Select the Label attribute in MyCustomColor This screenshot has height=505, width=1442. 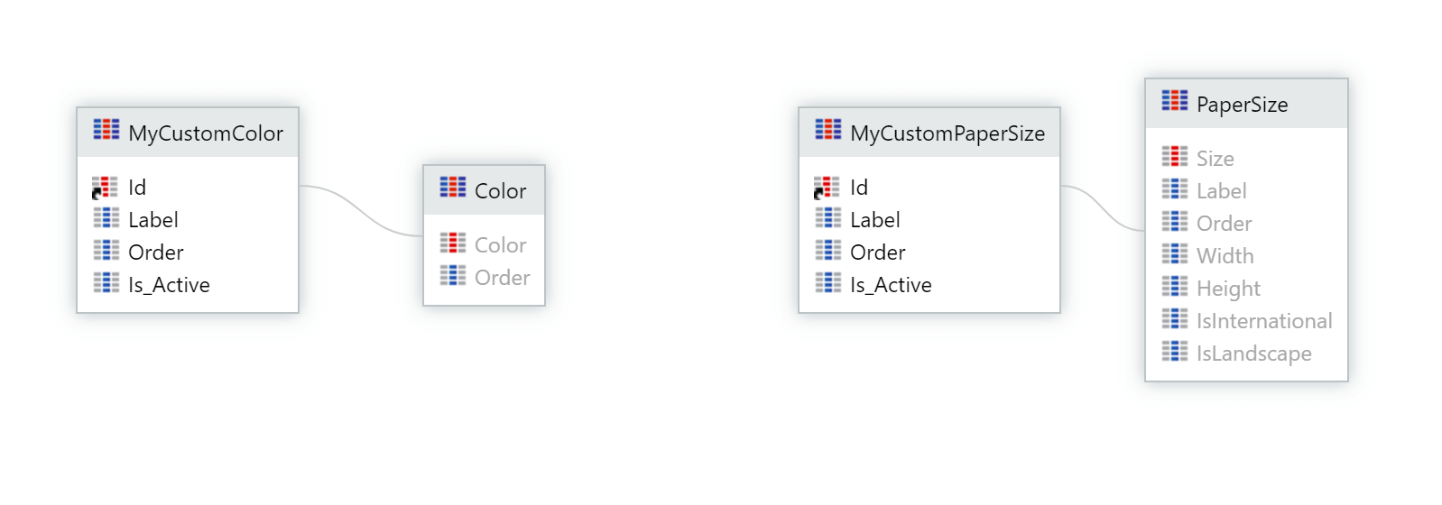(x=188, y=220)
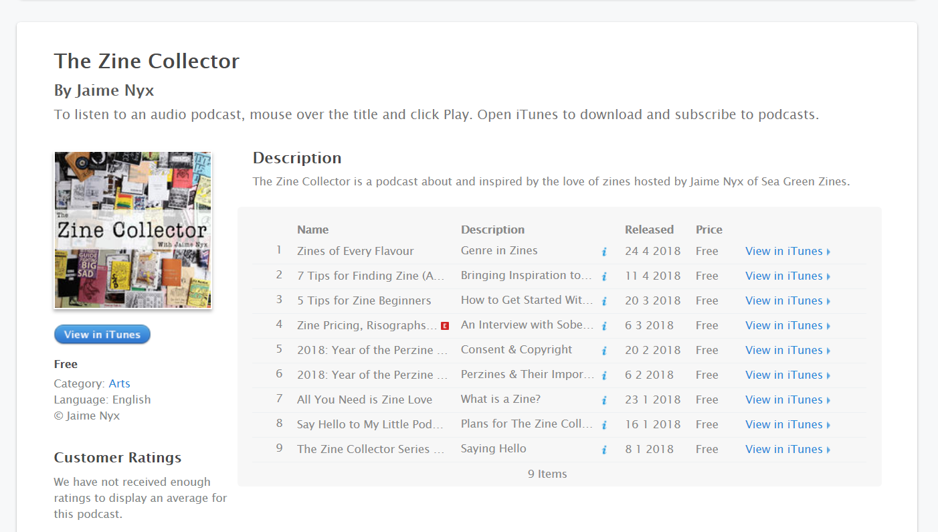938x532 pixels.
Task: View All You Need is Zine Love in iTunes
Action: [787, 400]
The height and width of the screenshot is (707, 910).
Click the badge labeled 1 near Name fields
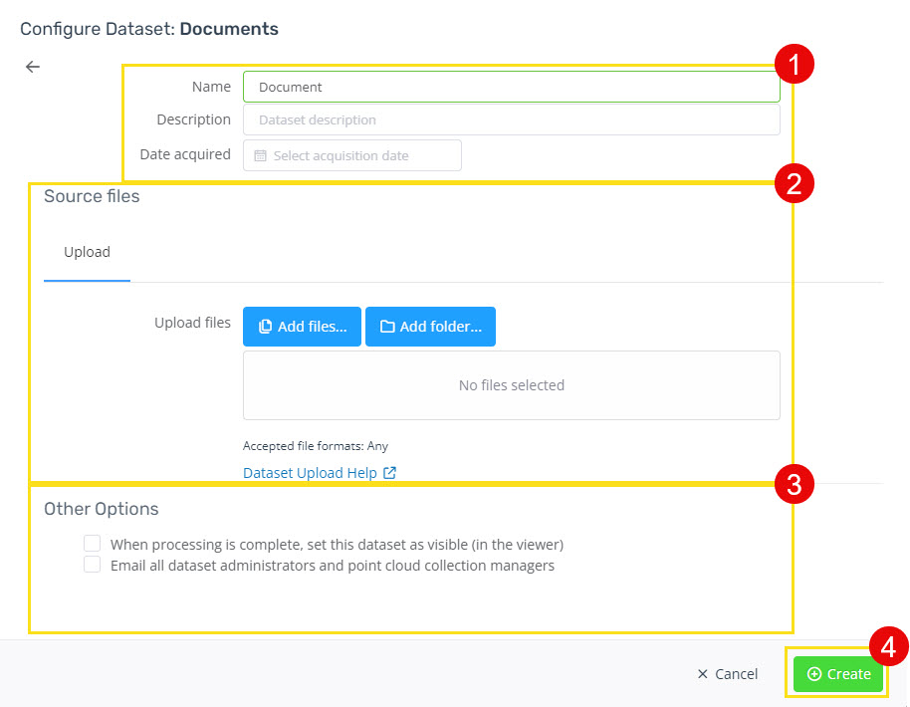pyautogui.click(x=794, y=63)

____________

▸ REQUIRED WORK: Exclude the pictures, and output exactly the lines from the one with "The height and" through the last line of the records, both included.

▸ REPLY TO THE EXERCISE:
The height and width of the screenshot is (707, 910).
Click the badge labeled 1 near Name fields
pyautogui.click(x=794, y=63)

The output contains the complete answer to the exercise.